I hope that works BoffinMum...if only to make him see that you won't Mother him anymore. Which is what you've been doing...and who's looking afer you? Not him by the sound of it.

I think you need to simply stop pandering to him, don't fetch him any medication or do his tasks...remove the medication from his table and say it depresses you. Who wants to be married to a baby?

shakey1500 · 25/04/2011 08:38

Sorry to read all this Boffinmum. FWIW, I have oesteo arthritis in both hips so just wanted to empathise with you on that one :(

He does sound like he has some underlying problem and you sound as though you have been a saint thus far. As a pp said, I think it's important at this stage to stick to your guns.
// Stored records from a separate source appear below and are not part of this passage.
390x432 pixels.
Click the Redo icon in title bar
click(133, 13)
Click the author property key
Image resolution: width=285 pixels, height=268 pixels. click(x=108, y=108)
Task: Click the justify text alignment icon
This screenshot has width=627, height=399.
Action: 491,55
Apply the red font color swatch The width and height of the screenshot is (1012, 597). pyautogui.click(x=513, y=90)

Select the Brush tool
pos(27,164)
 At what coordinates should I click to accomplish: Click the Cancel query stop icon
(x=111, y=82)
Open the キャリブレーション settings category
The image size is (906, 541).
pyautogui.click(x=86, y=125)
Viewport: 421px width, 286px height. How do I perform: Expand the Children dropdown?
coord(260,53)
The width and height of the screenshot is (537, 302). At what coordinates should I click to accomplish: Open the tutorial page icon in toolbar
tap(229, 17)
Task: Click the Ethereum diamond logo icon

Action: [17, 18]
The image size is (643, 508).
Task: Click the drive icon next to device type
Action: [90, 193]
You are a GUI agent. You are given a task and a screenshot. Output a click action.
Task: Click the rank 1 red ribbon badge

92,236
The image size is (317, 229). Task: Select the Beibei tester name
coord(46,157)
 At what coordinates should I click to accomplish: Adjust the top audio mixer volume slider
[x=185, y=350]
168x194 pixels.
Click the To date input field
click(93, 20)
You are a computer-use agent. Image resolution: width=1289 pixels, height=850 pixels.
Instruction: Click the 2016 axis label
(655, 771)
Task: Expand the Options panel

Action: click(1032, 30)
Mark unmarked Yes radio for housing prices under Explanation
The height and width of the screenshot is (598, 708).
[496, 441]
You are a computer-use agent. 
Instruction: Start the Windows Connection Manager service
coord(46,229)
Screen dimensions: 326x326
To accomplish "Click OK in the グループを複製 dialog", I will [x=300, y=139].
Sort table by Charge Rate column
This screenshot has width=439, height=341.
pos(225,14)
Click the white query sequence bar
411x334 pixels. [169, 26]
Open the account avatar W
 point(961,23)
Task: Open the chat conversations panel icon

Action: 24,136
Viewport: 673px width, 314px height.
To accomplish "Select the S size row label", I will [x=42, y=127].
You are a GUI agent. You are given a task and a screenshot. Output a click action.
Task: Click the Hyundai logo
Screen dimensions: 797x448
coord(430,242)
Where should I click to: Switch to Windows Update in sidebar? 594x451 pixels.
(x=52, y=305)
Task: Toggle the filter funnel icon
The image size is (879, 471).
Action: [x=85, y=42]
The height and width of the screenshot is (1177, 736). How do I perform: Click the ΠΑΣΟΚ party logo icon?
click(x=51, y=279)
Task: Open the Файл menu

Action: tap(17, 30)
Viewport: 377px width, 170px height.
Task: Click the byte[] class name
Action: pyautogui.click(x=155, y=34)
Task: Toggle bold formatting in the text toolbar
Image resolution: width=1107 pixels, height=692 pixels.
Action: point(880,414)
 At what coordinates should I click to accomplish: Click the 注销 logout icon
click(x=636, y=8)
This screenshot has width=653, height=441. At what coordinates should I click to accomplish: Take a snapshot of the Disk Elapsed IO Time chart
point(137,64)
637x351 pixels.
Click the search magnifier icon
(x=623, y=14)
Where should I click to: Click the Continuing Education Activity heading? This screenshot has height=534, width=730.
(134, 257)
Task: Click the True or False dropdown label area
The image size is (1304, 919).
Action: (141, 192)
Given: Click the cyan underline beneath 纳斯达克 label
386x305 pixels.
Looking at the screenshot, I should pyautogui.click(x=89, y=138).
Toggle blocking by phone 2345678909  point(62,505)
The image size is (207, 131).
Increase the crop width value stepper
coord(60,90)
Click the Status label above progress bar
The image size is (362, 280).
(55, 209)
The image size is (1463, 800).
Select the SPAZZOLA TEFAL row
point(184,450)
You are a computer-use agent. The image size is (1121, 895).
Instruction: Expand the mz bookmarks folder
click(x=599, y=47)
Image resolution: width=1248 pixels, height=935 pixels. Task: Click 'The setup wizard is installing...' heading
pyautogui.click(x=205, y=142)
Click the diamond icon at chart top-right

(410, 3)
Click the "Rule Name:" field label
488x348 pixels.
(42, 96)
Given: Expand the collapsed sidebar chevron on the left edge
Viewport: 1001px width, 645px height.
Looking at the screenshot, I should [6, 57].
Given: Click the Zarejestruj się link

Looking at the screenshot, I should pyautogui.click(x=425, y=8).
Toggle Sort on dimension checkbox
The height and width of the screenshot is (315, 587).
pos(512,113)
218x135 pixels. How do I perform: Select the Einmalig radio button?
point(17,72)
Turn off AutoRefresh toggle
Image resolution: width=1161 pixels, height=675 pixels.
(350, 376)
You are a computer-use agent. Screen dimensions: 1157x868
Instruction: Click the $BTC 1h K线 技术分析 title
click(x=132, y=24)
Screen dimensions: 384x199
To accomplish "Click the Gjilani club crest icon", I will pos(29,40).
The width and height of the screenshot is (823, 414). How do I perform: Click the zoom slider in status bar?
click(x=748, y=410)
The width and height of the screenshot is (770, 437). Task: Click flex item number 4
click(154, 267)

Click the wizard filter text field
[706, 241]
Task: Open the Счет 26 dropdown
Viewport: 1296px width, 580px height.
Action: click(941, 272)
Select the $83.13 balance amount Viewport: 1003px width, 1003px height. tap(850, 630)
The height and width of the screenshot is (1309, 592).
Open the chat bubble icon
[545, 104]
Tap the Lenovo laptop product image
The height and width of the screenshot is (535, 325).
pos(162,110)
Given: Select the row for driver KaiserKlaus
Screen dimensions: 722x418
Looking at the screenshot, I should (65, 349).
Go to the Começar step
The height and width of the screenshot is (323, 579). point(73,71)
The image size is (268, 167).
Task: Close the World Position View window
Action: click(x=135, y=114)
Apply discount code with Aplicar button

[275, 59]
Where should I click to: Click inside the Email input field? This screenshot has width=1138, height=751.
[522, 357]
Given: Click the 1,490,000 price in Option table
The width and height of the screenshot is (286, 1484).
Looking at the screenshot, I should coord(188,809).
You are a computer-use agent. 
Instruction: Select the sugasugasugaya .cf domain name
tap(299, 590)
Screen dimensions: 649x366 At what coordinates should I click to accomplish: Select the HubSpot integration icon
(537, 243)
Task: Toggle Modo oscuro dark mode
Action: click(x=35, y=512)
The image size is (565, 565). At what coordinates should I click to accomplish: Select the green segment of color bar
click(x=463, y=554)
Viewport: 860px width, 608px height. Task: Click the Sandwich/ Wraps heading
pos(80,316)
I wonder, it there anyone else who is close that could sort of back you up? Any male relatives, close friends of his? With a kind of "actually mate, she has a point, you are rather..." someone that isn't YOU. Appreciate you may not want others involved but I have found it useful in the past (unrelated issues with dh) that if someone other than me mentions it , he takes more notice IYSWIM? All the best.

BoffinMum · 25/04/2011 08:53

I have moaned to his family in the past but they haven't said anything to him. They just nod and smile at me, waiting for me to finish.

He is branded as a lovely husband because he helps in the house a fair bit, and changes nappies, and 'lets' me have a career, which gives him an aura of supreme niceness meaning nobody can ever criticise him.

I of course help in the house a fair bit too and change nappies, and 'let' him have a career too, but that is expected.